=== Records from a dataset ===
========================================

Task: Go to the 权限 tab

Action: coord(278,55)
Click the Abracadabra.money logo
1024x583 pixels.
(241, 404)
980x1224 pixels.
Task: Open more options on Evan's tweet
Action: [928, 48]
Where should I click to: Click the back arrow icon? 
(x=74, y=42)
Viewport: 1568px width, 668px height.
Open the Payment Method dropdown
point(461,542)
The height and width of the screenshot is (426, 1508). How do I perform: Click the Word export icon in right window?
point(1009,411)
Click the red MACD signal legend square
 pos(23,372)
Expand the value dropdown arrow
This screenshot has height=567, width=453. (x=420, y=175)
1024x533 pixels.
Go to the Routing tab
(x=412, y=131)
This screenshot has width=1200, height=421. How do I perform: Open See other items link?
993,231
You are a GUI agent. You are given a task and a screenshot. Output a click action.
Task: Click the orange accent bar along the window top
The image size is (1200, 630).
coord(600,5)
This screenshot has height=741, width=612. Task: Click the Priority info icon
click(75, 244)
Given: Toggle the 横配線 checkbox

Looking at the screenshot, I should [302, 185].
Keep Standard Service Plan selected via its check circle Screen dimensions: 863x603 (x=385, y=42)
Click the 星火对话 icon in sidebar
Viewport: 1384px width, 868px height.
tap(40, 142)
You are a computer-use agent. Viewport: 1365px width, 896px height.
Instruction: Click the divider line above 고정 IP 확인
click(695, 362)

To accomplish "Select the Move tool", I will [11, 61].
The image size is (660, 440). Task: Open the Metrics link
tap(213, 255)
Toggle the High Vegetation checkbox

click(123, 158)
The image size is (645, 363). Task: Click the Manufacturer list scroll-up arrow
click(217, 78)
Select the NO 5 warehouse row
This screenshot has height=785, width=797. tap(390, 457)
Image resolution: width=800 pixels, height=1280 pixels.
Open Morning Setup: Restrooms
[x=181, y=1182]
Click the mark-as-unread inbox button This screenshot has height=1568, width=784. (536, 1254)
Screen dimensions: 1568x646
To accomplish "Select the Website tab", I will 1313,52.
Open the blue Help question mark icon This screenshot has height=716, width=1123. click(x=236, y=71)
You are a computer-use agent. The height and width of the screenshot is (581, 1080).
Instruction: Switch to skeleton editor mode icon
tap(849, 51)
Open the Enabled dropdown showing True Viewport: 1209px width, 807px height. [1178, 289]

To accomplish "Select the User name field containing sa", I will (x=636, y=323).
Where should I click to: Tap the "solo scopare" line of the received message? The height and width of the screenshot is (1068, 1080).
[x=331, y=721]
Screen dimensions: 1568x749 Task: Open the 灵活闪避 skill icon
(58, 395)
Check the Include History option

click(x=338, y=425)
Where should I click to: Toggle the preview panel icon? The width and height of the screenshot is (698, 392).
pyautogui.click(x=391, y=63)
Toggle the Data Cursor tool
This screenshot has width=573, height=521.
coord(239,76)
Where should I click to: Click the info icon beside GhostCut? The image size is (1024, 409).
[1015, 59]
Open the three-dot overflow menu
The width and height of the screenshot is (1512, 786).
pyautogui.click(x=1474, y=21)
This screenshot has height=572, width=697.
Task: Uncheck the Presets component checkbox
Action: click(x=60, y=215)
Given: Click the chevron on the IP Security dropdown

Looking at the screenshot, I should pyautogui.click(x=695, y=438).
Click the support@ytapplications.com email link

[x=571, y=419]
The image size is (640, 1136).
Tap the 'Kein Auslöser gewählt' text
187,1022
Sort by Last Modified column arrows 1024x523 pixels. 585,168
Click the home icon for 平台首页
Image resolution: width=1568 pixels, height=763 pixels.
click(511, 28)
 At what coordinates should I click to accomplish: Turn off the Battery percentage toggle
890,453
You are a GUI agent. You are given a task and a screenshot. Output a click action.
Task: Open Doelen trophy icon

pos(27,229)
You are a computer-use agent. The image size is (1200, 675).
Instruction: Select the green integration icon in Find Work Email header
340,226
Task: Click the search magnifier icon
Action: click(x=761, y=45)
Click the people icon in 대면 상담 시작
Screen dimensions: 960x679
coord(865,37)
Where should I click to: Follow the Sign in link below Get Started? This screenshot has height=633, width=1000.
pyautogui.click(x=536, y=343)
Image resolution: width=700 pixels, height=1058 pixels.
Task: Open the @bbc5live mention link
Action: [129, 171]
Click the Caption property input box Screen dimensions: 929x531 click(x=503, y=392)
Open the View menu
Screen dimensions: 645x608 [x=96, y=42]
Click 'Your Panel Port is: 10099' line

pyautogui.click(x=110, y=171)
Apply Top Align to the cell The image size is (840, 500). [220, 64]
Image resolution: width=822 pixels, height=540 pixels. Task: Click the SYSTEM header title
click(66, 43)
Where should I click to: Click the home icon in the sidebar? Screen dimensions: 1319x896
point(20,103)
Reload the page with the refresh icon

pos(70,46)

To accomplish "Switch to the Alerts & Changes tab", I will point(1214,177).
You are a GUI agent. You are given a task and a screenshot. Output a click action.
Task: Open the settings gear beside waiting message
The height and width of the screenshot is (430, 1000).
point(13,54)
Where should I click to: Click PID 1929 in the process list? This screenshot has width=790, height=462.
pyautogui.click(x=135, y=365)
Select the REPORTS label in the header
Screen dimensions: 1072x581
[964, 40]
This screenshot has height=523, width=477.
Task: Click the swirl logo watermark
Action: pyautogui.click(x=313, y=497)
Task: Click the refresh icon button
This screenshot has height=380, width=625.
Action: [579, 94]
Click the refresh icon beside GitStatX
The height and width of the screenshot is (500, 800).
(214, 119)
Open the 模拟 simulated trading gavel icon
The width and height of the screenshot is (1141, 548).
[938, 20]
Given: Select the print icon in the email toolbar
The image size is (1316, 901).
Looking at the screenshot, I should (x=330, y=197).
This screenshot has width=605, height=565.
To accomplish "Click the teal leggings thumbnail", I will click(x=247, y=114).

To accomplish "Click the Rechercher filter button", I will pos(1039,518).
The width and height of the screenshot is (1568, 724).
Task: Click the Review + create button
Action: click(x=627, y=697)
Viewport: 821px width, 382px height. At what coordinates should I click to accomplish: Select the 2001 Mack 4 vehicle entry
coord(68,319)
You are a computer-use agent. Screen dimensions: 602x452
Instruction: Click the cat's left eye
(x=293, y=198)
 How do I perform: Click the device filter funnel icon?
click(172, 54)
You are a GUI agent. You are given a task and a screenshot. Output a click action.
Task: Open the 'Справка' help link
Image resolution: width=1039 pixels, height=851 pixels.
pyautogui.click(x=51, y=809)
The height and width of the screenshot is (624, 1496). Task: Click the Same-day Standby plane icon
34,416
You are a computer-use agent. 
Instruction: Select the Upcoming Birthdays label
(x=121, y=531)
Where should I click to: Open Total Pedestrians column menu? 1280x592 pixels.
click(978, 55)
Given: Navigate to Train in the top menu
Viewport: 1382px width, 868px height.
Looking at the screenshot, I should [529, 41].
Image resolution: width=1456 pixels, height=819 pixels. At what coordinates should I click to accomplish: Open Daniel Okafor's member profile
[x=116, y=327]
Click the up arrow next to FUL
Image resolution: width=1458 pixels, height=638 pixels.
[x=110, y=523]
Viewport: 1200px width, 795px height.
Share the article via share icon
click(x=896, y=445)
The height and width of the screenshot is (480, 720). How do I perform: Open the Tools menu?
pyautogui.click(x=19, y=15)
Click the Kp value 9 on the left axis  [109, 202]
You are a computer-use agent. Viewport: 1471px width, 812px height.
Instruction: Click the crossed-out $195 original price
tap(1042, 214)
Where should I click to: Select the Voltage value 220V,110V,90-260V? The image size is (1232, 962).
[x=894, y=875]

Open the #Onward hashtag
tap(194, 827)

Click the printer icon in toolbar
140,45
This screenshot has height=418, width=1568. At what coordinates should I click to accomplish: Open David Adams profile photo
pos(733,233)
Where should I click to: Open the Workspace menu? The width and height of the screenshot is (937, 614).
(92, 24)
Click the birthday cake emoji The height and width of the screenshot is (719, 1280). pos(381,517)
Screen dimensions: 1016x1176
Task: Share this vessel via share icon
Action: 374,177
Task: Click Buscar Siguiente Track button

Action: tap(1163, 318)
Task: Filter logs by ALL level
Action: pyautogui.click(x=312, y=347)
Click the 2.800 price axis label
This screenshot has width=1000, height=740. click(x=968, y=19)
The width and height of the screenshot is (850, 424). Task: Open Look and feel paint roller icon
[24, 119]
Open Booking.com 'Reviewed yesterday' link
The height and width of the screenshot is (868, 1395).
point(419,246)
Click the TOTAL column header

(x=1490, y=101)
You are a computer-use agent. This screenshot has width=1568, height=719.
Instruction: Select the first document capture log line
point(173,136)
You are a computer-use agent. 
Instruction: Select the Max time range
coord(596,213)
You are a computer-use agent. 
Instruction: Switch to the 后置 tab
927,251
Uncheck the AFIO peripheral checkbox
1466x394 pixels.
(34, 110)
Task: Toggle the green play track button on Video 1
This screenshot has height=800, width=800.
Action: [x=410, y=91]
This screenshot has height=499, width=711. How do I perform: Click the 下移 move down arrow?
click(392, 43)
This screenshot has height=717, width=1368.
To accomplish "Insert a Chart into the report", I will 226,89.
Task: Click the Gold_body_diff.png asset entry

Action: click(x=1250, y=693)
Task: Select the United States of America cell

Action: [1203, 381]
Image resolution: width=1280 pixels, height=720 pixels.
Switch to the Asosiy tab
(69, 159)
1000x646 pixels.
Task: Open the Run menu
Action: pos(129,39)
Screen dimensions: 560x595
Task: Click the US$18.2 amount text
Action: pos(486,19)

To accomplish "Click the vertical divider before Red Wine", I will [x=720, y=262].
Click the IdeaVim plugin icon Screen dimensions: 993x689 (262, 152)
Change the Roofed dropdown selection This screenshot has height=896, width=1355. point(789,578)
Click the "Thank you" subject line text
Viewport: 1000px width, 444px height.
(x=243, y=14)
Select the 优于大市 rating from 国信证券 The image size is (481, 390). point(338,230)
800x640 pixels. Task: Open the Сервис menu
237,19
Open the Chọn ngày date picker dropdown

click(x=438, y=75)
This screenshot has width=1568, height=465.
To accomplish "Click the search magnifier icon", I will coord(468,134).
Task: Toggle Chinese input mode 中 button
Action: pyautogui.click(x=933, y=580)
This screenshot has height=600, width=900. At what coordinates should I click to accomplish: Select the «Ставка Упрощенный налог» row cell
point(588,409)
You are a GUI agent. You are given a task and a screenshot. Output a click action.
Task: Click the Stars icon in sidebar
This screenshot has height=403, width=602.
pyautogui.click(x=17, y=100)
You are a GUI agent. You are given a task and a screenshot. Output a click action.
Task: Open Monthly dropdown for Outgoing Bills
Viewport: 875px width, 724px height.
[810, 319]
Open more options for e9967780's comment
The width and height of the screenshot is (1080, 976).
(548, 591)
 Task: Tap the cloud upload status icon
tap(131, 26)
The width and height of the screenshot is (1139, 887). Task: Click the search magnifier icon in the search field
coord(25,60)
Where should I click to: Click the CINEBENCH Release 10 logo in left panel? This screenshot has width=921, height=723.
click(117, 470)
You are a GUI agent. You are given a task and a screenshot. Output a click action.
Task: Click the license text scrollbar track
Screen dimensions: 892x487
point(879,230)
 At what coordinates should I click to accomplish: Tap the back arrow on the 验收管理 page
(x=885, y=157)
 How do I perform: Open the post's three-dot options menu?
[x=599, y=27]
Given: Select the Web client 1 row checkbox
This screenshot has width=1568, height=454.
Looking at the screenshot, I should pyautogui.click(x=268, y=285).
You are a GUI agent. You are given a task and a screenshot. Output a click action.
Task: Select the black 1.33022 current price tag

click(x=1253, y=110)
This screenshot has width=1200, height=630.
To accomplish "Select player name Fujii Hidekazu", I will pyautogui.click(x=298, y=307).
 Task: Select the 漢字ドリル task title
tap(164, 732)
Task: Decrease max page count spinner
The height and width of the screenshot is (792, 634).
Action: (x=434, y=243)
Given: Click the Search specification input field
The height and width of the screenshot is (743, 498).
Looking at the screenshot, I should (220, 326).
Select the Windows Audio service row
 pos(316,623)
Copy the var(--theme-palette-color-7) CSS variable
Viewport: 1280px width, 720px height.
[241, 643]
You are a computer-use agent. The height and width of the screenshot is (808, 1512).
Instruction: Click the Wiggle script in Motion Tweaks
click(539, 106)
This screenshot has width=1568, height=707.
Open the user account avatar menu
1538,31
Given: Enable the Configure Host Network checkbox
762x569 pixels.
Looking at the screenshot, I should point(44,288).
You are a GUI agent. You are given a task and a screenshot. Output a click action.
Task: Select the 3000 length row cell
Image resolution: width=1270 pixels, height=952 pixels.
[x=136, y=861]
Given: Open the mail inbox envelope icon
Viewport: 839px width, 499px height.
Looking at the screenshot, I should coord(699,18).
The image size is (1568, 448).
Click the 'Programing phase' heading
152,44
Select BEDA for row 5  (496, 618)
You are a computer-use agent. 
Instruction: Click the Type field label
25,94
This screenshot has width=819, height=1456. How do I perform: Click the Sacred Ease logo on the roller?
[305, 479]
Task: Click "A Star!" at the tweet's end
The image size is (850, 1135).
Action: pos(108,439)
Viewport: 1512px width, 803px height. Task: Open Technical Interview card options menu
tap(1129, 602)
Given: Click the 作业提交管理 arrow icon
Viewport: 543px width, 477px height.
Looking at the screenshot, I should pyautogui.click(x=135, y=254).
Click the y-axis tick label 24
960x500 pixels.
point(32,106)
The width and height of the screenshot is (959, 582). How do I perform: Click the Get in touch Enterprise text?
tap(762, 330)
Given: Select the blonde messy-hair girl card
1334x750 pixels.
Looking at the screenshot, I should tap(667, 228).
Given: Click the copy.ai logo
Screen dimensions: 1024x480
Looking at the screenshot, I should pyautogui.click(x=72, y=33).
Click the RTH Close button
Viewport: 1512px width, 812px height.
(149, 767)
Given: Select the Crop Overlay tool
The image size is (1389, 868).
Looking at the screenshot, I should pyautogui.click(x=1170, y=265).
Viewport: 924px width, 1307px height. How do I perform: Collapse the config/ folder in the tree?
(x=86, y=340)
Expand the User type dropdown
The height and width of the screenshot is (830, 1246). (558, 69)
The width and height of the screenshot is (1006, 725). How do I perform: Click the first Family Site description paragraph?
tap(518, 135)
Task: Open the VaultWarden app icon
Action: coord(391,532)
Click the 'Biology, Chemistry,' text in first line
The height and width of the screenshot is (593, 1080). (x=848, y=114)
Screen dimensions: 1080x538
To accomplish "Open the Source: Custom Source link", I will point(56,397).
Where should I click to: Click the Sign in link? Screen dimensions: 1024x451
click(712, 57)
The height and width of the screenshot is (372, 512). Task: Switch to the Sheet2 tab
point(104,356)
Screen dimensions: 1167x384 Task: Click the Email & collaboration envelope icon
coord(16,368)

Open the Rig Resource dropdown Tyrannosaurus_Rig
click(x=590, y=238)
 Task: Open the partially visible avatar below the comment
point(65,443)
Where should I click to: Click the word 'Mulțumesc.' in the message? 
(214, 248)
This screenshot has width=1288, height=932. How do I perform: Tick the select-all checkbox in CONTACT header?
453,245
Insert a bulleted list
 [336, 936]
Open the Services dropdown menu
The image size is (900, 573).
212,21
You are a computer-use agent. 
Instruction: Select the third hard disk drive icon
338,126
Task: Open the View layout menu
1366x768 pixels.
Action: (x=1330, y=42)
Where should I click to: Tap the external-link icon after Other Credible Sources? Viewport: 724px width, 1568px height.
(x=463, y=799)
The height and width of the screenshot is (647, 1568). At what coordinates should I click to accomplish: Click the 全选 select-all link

========================================

=== WHAT THE TASK REQUIRES ===
Looking at the data above, show all lines where the word "name" occurs.

=== FINAL ANSWER ===
To accomplish "Select the User name field containing sa", I will (x=636, y=323).
To accomplish "Select player name Fujii Hidekazu", I will pyautogui.click(x=298, y=307).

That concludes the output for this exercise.